*Dataset rows*

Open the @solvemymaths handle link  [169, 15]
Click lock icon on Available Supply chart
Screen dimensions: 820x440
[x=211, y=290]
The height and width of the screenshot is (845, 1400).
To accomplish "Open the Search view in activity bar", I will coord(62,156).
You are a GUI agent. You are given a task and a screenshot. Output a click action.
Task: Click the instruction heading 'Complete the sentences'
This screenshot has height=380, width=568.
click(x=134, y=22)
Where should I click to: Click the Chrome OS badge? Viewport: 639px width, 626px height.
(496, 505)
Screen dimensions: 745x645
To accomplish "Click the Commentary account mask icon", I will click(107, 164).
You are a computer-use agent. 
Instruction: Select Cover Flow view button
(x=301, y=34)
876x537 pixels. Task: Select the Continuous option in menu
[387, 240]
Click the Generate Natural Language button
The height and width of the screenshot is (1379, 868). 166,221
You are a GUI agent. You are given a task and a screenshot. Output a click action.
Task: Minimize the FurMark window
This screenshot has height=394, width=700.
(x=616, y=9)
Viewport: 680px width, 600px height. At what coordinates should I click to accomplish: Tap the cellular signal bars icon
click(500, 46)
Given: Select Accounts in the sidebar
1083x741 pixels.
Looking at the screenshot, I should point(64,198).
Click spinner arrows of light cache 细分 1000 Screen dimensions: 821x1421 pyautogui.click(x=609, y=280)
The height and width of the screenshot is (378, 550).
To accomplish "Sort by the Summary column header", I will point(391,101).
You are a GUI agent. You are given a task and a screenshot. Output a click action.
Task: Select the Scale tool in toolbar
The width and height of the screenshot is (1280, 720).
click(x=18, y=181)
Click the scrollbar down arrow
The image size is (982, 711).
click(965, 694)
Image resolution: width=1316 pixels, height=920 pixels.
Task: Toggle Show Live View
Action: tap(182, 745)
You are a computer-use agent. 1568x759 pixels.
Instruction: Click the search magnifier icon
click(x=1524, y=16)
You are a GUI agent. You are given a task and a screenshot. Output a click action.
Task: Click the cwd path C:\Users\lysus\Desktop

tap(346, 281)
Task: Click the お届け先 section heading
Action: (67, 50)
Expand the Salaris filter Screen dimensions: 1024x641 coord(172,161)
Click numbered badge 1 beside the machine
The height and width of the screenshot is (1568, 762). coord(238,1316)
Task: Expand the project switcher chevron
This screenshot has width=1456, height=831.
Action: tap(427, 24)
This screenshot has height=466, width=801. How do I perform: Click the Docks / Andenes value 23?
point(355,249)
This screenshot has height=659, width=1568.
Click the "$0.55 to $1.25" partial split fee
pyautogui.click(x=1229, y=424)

*Objective*
Return the entries exactly as they appear, beginning at the line that contains "This screenshot has height=659, width=1568." and continuing through the end of the entries.

*Task solution*
This screenshot has height=659, width=1568.
Click the "$0.55 to $1.25" partial split fee
pyautogui.click(x=1229, y=424)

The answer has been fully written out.